### WORK REQUEST
The entries below contain pictures. Write out only the lines from the line with "The height and width of the screenshot is (455, 809)." up to and including the line with "The image size is (1511, 827).", exactly, without them.

### SUPPLIED INFORMATION
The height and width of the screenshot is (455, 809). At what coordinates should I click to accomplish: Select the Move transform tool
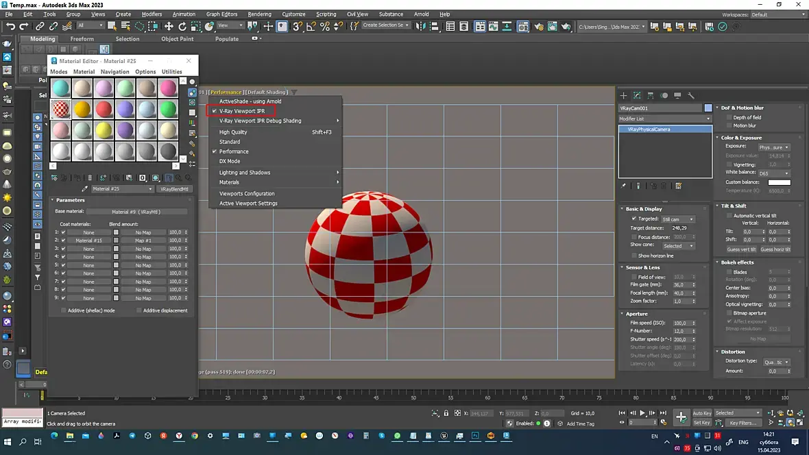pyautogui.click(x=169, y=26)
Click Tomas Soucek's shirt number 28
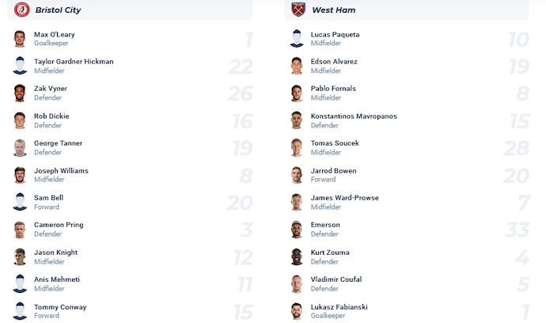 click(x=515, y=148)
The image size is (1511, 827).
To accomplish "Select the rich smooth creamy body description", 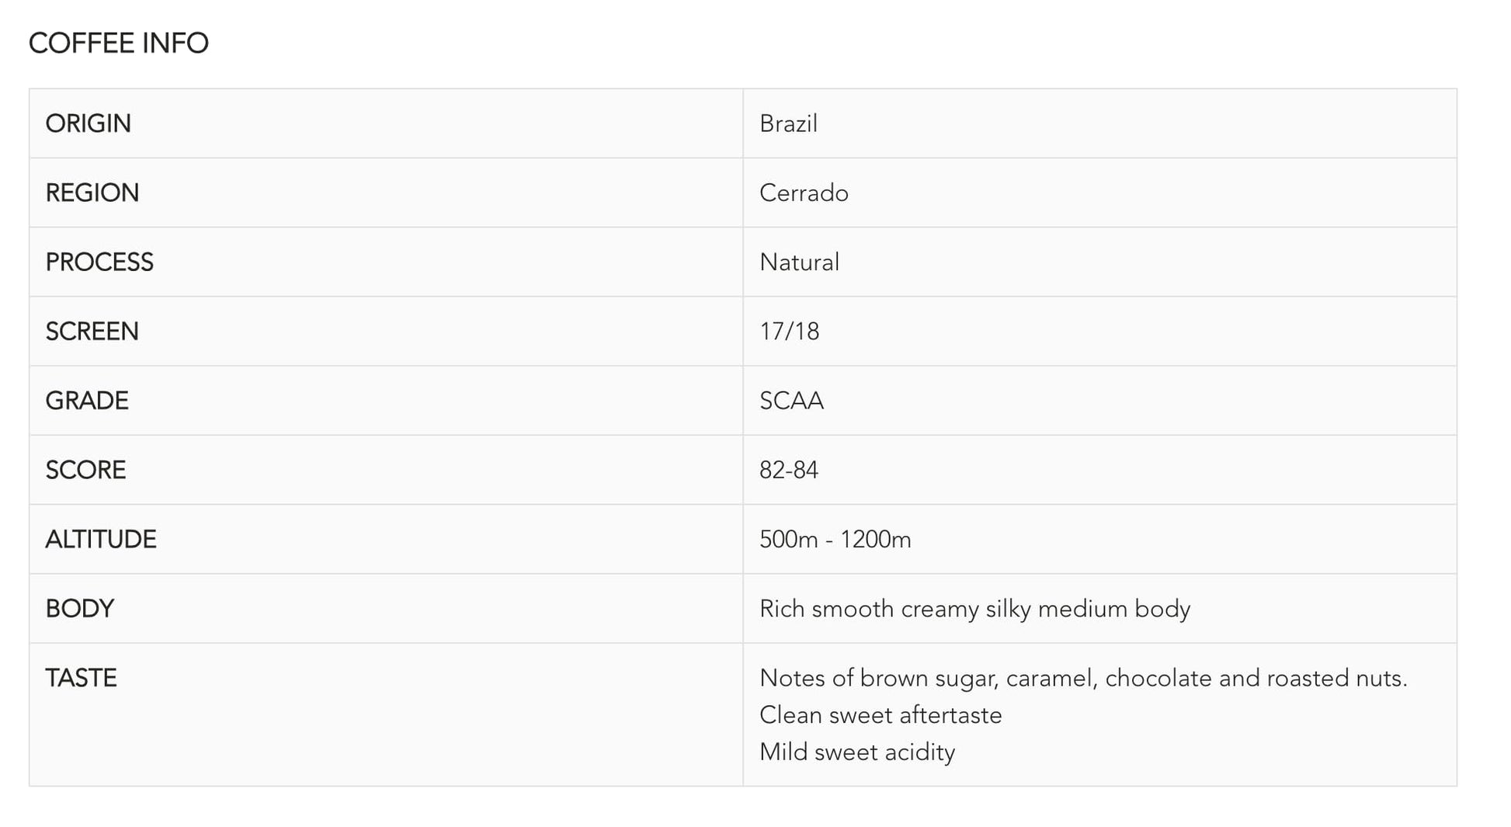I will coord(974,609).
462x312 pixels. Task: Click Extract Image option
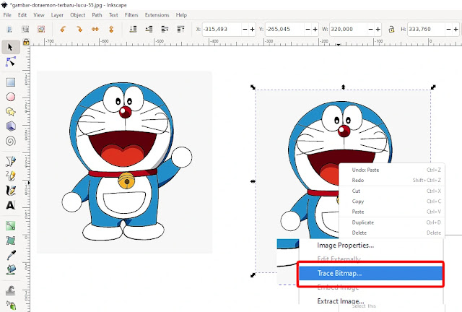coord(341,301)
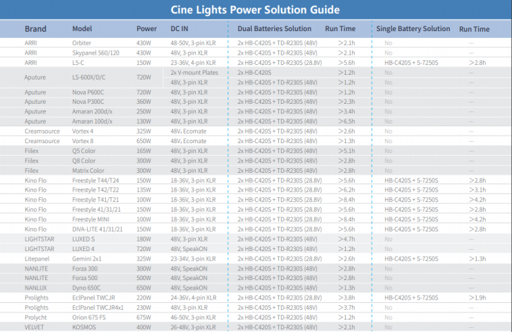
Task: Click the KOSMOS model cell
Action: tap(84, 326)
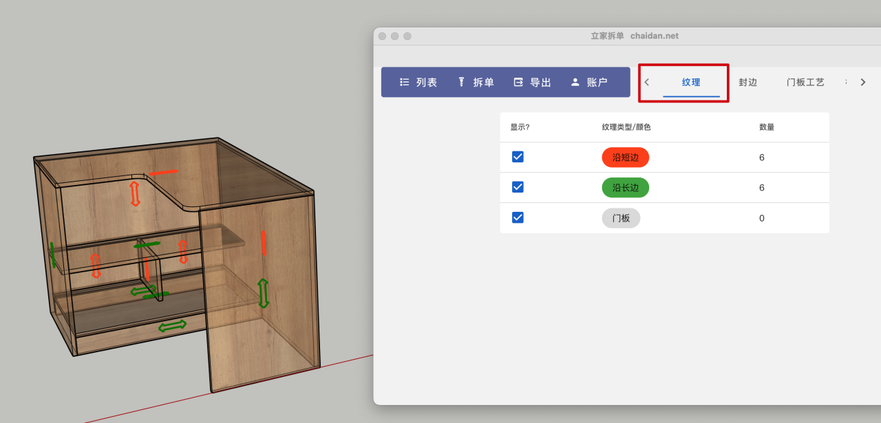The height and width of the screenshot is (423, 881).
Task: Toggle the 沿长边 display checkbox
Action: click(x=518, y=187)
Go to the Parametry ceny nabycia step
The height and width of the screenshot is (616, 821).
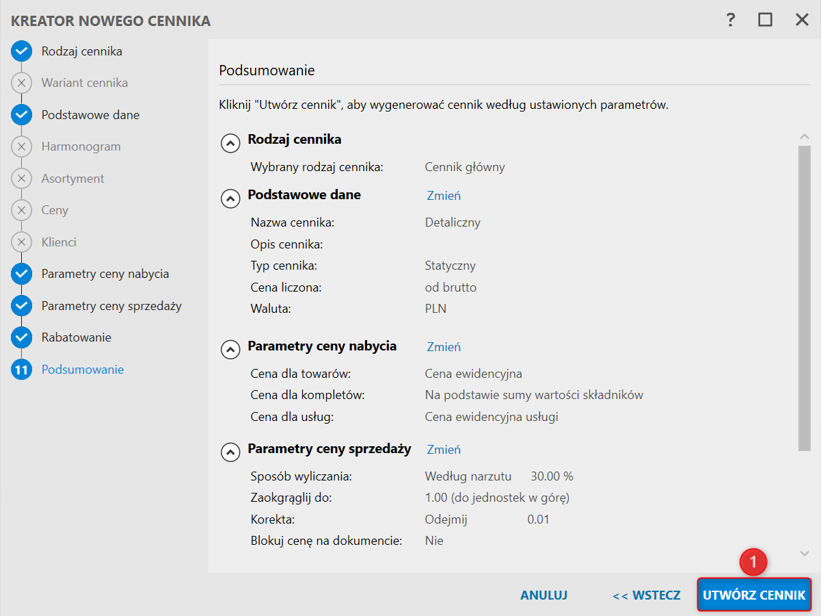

--

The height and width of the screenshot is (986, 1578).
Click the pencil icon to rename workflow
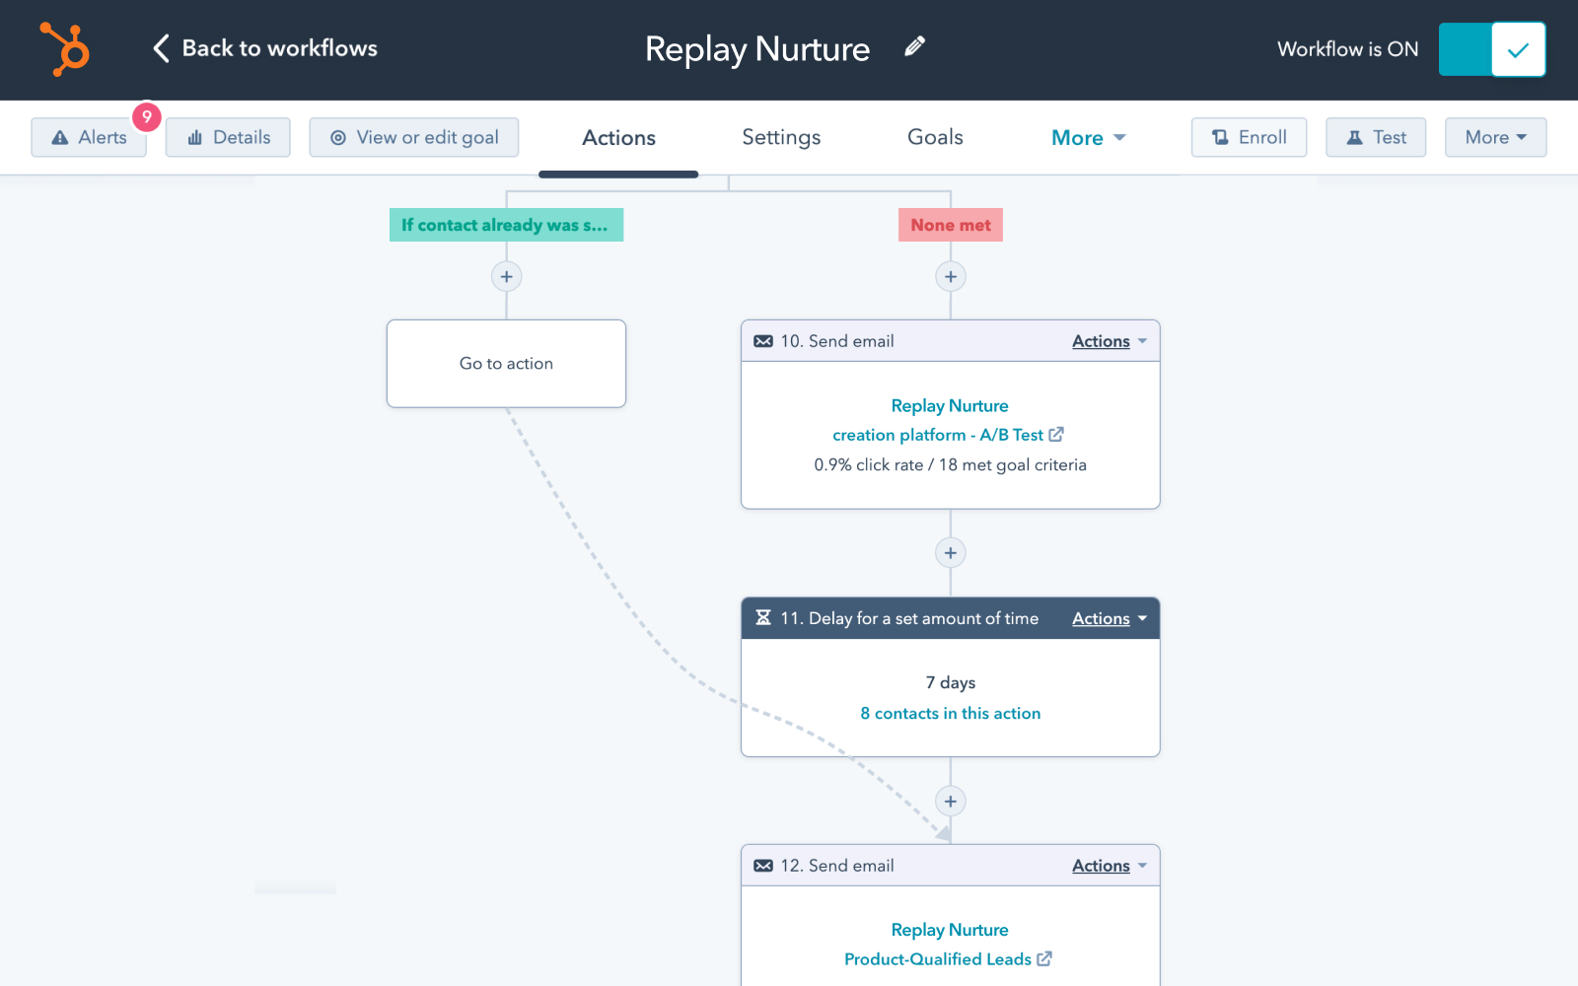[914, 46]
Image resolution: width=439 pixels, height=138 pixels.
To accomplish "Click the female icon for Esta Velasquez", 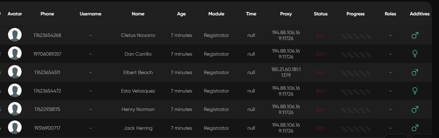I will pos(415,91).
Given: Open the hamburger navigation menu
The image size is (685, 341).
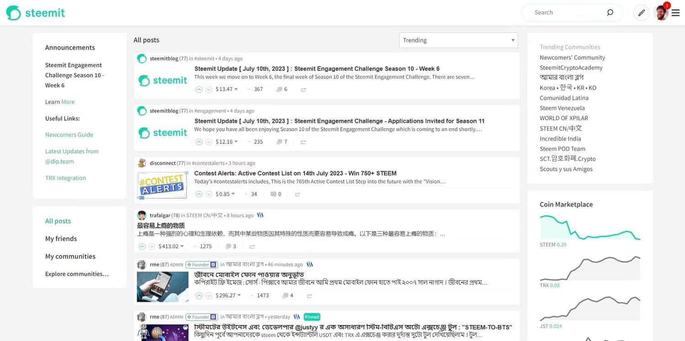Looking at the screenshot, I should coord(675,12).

==

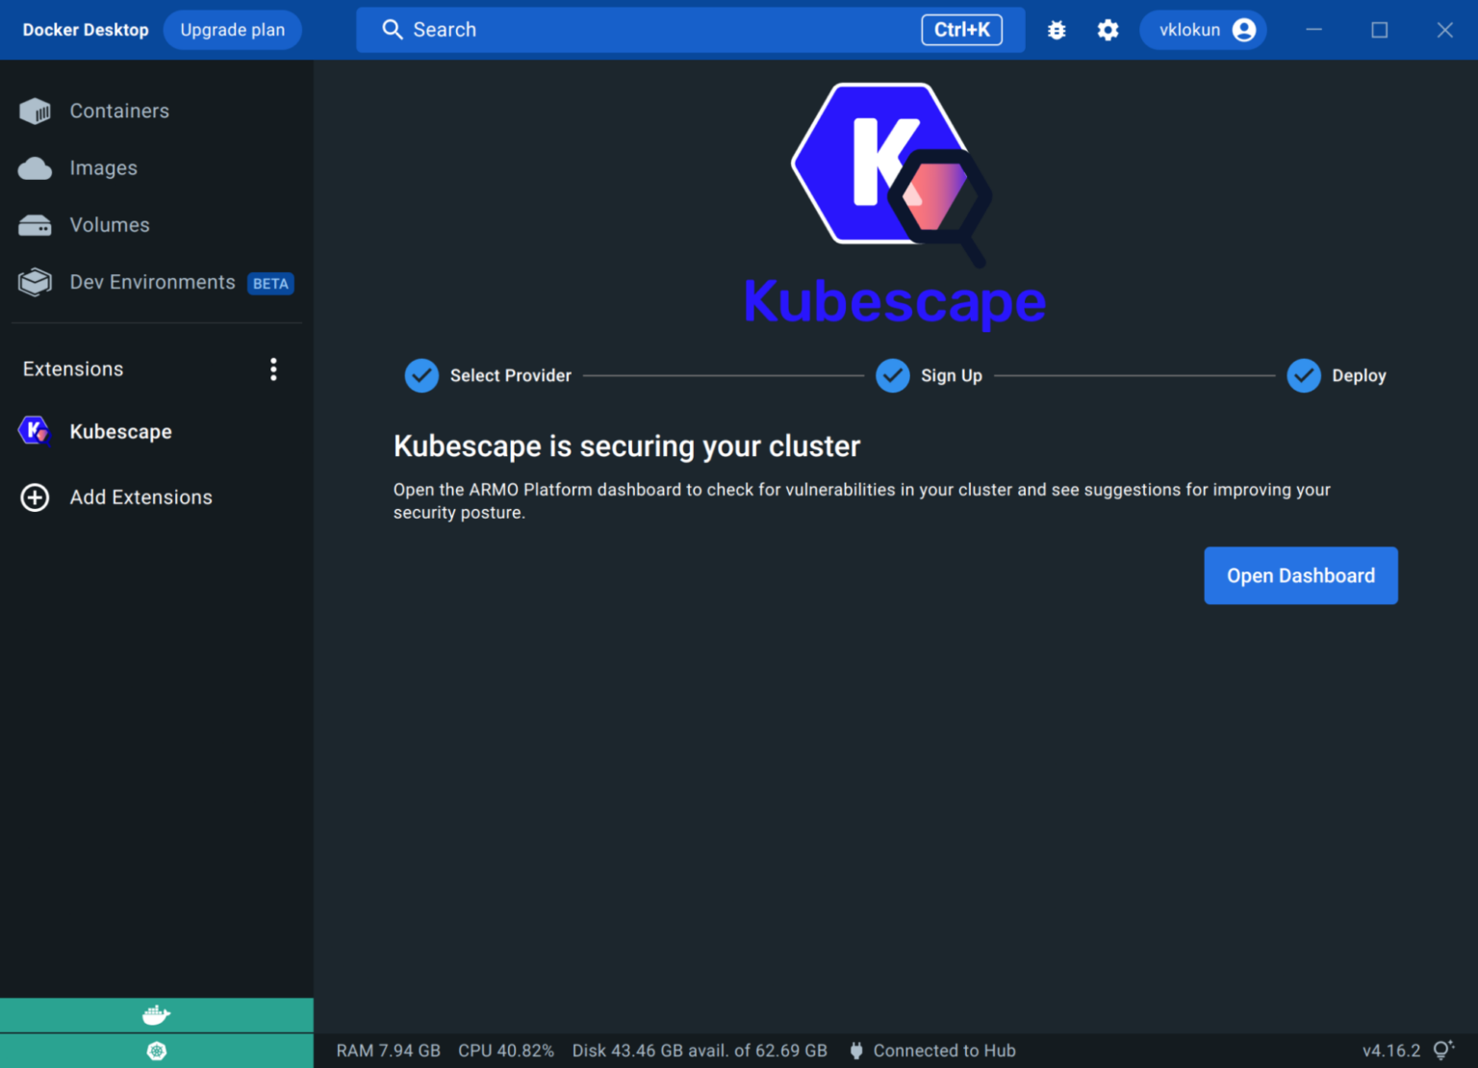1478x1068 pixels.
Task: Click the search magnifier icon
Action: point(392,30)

### SOLUTION BELOW
The height and width of the screenshot is (455, 809). At what coordinates should I click to accomplish: Select the Move transform tool
pyautogui.click(x=169, y=26)
Click Tomas Soucek's shirt number 28
 click(x=515, y=148)
The image size is (1511, 827).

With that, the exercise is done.